| Task requirements |
1. In the thread on encrypted automated backups, which tool does Hu propose running in key mode to encrypt the archive with a public key?
2. Name every file path under ~/.ssh that appears in the thread on encrypted automated backups.

| Source excerpt |

--- Begin ---

# Encrypted automated backups

## grant123

I have three systems in three locations.  Two of the systems contain important data that needs to be backed up and those systems should be kept as secure as possible.  I was thinking the two important systems could rsync push to the unimportant system and then rsync pull each other's data from there.  That way the only accessible system is the unimportant system.

I'd like to incorporate encryption for the backups but how can that encryption be both secure and automated?

----------

## Hu

I assume you mean you want the backup data to be encrypted at rest, since using rsync over ssh solves the problem of having the data encrypted in transit.  Unfortunately, mixing encryption with rsync is difficult, since you want to rsync the encrypted form, and the good encryption techniques do not regenerate the same ciphertext for a given plaintext.  If you can give up rsync, you could use tar, possibly in incremental mode, to create an archive, encrypt the archive, and then copy that to the destination.  You could then use gnupg in key mode to encrypt the archive with a public key, where the private key is kept offline and accessible only to the backup administrator.

----------

## grant123

Ouch.  It sounds like I may be out of luck.  I do want to use rsync so I don't have to transfer so much data.  I'll have to rethink this.

----------

## Hu

Unless you were planning on using the rsync capability to send only the changed blocks within a file, as opposed to running it with --whole-file, an incremental tar will not be substantially different from using rsync.

----------

## vaxbrat

Use ssh-keygen to generate a public/private keypair for whatever user you want to use to transfer files.  Just hit a return when prompted for an optional passphrase.  Copy the ~/.ssh/id_rsa.pub to the destination host and user's ~/.ssh/authorized_keys file.  If you want to manage more than one key then just append to that file.

At this point you can do an ssh or scp from the source to the destination host without a login prompt and could thus then use these commands in a script or from a crontab.

You could even use root to do this, but realize that it is a potential problem for network-wide pwnage.  The private key (~/.ssh/id_rsa file) on the source machine must be treated as a security relevant object.

If you have a policy to change passwords on a scheduled basis, you will also want to do a keyroll of the authorized keys by using ssh-keygen to generate a new pair as necessary and to then update the authorized_keys files.

--- End ---

| Available data |

--- Begin ---

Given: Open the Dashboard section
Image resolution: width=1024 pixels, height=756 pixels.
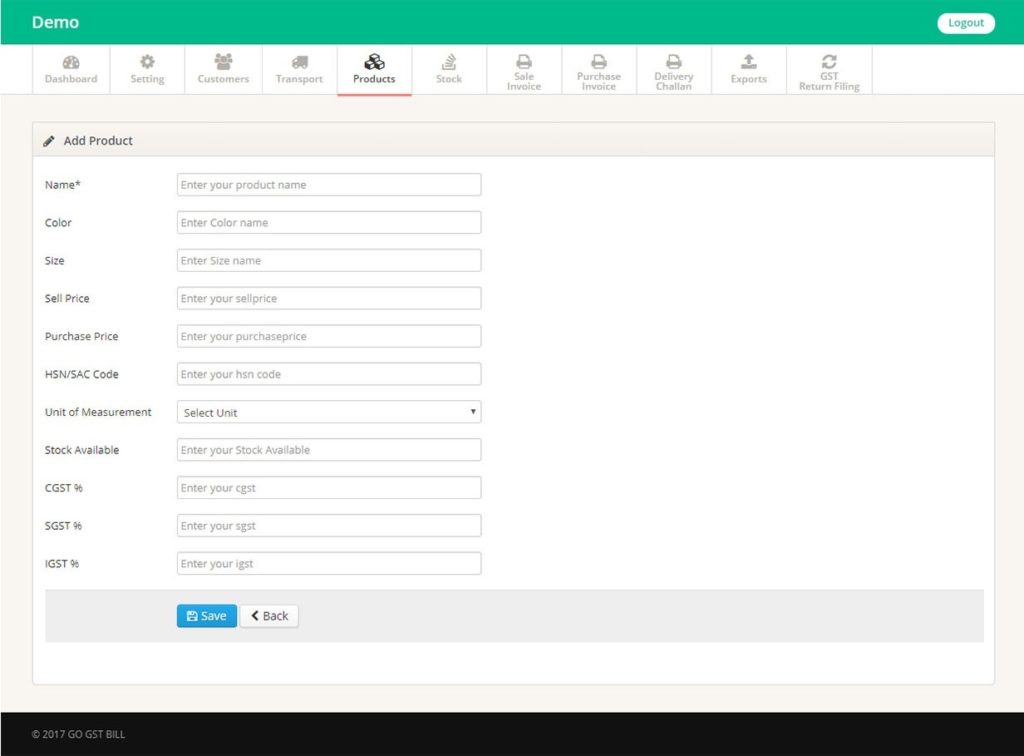Looking at the screenshot, I should coord(70,68).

--- End ---

| Exercise results |
1. gnupg

2. ~/.ssh/id_rsa.pub, ~/.ssh/authorized_keys, ~/.ssh/id_rsa